Detrás de la Virgen, se encuentra el Monte Santo. Allí antiguamente se recreaba el Vía Crucis con tres cruces en alusión a las del Monte Calvario. A raíz del incendio del pinar, se crearon los Hitos del Rodenal. Una iniciativa que buscaba acercar el arte a los pueblos, para fomentar de ese modo también el turismo rural. A lo largo de esa zona, podréis encontrar diferentes esculturas más o menos abstractas.

Luzón antiguamente contaba con más ermitas, ahora sólo se conserva además de las citadas la de San Roque que se encuentra a las afueras de la localidad.

Os recomiendo pasear hasta San Roque, es un entorno muy bonito y por la ruta del Cid. Porque por estas tierras cuenta el Cantar del Mío Cid, que paso el famoso don Rodrigo. Si seguís más allá de San Roque, a vuestra izquierda podréis ver la finca del molino. Y por ese mismo camino más adelante podréis ver la Torre de los Moros, una torre de vigía de la época de la Reconquista. Cerca de allí, está el poblado celtibero de La Cava, del que por desgracia nunca nadie se ha ocupado y del que apenas nada se sabe…

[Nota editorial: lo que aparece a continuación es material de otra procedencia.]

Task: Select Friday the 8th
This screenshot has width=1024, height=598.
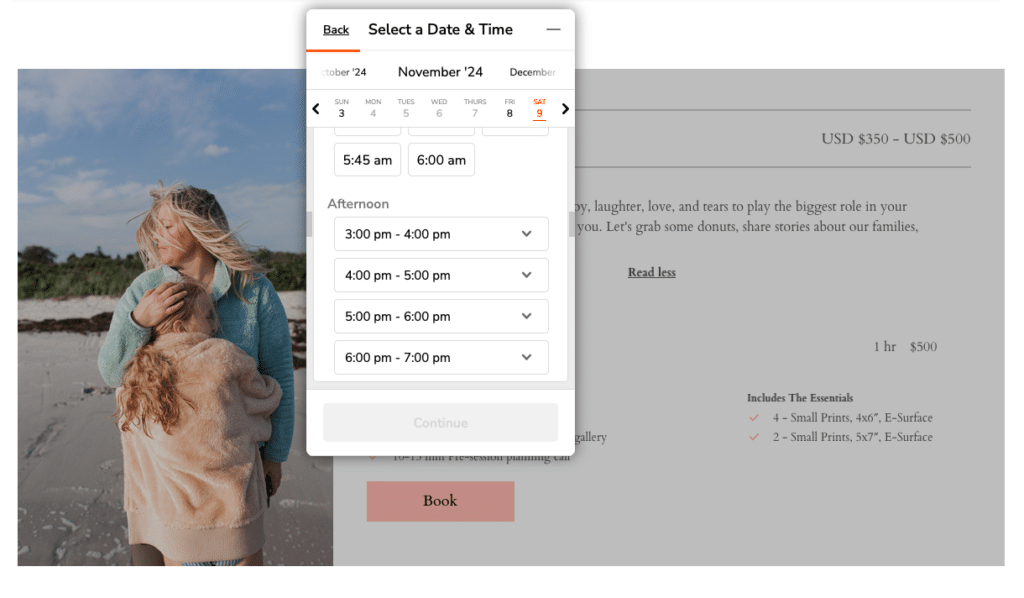Action: (x=509, y=108)
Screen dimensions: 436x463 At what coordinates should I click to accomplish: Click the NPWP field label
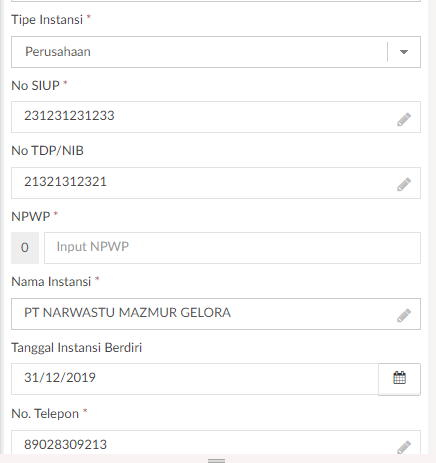[x=31, y=217]
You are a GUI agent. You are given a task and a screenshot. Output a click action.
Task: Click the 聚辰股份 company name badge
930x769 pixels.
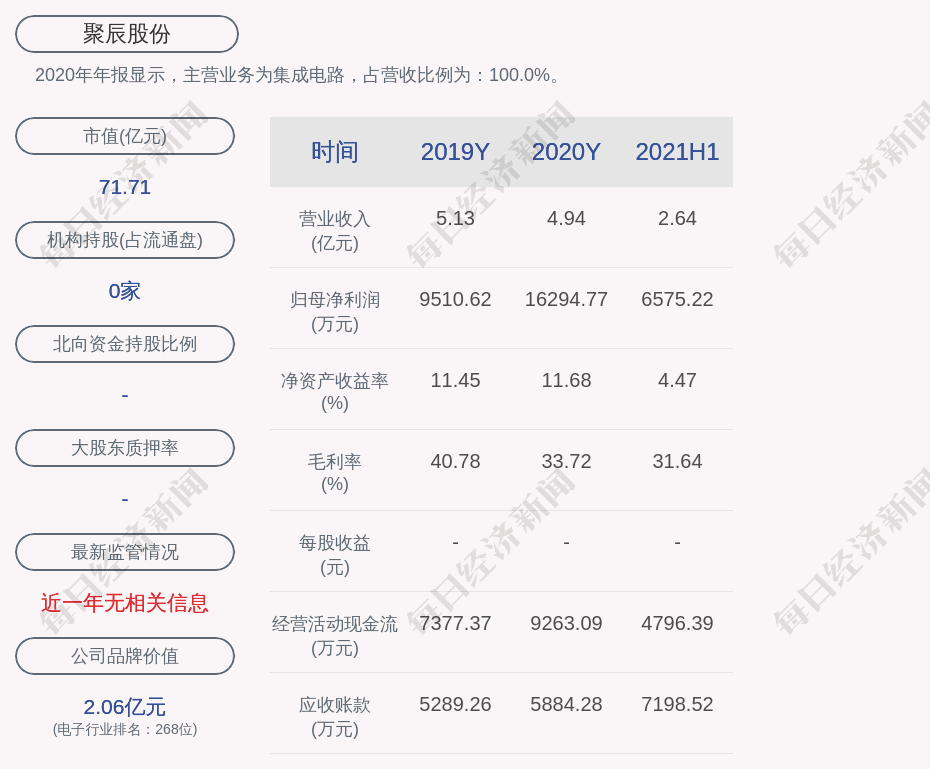point(125,33)
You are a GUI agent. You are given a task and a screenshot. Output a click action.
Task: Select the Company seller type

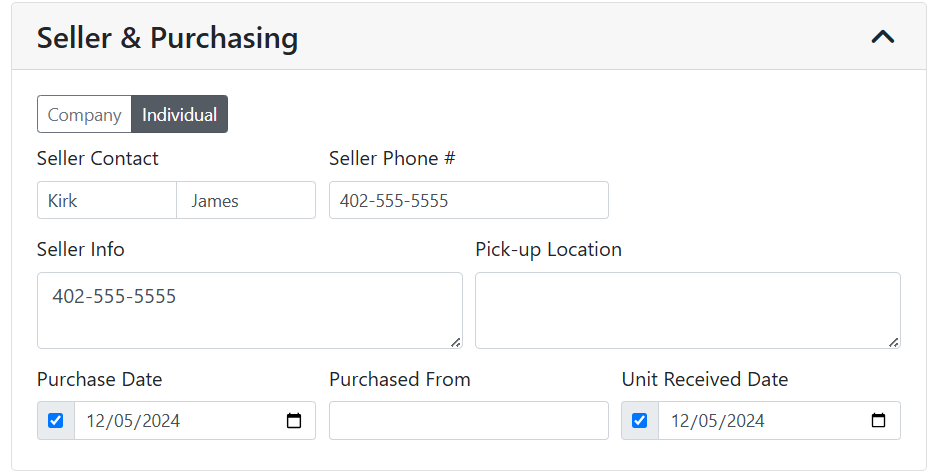click(85, 114)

Porque según cuenta la tradición, Luzón antiguamente fueron los siete lusones, un poblado celtibero que cuentan acudió a apoyar a Numancia… aunque ya llegaron tarde. Una lástima que nadie nunca haya investigado sobre si es verdad o no esta vieja historia que narraban nuestros ancestros.

Por último deciros que si sois fan de los minerales, en estas tierras podréis encontrar “torrecillas”, aragonitos. El icono del parque del Alto Tajo al que os recomiendo visitar pues es increíble.